Des éloges similaires sont venus de Rush Doshi, directeur de l’Initiative sur la stratégie chinoise au Council on Foreign Relations. Dans un post sur les réseaux sociaux, il a décrit la décision de la FCC comme « l’une des actions les plus significatives prises jusqu’à présent pour soutenir l’écosystème robotique américain ».
MAIS L’INTERDICTION POURRAIT AUSSI NUIRE À L’INNOVATION
Plusieurs chercheurs et analystes en robotique interrogés par The Robot Report ont exprimé des doutes sur un éventuel renforcement de la compétitivité américaine dans la robotique. Certains vont même jusqu’à craindre que cette interdiction ne soit contre-productive pour le Développement des robots humanoïdes aux États-Unis.

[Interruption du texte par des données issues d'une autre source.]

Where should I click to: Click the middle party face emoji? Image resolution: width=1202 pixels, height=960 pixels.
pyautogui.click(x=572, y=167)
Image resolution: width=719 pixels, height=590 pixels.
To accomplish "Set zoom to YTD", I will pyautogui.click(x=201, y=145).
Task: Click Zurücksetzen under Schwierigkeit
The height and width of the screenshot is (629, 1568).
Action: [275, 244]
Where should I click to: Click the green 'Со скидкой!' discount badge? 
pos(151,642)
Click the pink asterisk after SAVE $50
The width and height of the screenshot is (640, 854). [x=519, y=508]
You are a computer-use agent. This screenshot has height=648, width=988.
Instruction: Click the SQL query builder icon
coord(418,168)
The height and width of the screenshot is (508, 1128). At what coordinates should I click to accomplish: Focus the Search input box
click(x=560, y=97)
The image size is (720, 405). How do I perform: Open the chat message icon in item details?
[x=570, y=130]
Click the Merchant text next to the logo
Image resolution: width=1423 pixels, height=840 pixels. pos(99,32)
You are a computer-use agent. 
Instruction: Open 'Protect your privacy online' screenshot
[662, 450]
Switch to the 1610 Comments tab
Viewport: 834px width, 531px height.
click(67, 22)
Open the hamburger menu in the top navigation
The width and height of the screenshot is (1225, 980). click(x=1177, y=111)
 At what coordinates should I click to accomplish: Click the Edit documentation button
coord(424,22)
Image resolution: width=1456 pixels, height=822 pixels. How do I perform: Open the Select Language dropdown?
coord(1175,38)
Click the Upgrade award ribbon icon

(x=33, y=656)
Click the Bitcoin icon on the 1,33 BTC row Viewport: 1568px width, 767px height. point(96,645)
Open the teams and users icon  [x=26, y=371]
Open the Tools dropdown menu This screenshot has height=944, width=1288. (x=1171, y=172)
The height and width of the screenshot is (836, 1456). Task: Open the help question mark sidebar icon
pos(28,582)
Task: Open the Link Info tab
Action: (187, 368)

« À court terme, cette mesure pourrait ralentir l’innovation en intelligence artificielle physique aux États-Unis en privant les startups et les chercheurs de plateformes chinoises peu coûteuses, avant que des alternatives occidentales comparables n’existent », a déclaré Georg Stieler, conseiller mondial en robotique et directeur général pour l’Asie chez Stieler Technology & Market Advisory, dans une interview à The Robot Report.
La production domestique de robots aux États-Unis reste en retard par rapport à la Chine en termes de fabrication en masse à moindre coût, a souligné Rueben Scriven, analyste principal chez Interact Analysis. « Cette annonce risque plutôt d’entraver l’industrie américaine des robots humanoïdes, car la présence de robots humanoïdes chinois peu coûteux a aidé à éduquer le marché américain grâce à des cas d’usage promotionnels et de divertissement. Cette politique risque de miner cet effet. »
Les résultats des interdictions précédentes de la FCC ne sont pas forcément encourageants. Les restrictions imposées par le gouvernement américain sur les drones fabriqués par des entreprises chinoises comme DJI n’ont pas permis de créer un « producteur de drones grand public compétitif » basé aux États-Unis, a souligné Stieler. Le site The Verge a aussi rapporté que de nouvelles entreprises ont émergé pour contourner l’interdiction américaine sur les drones étrangers en vendant des versions « à peine déguisées » de la technologie de DJI.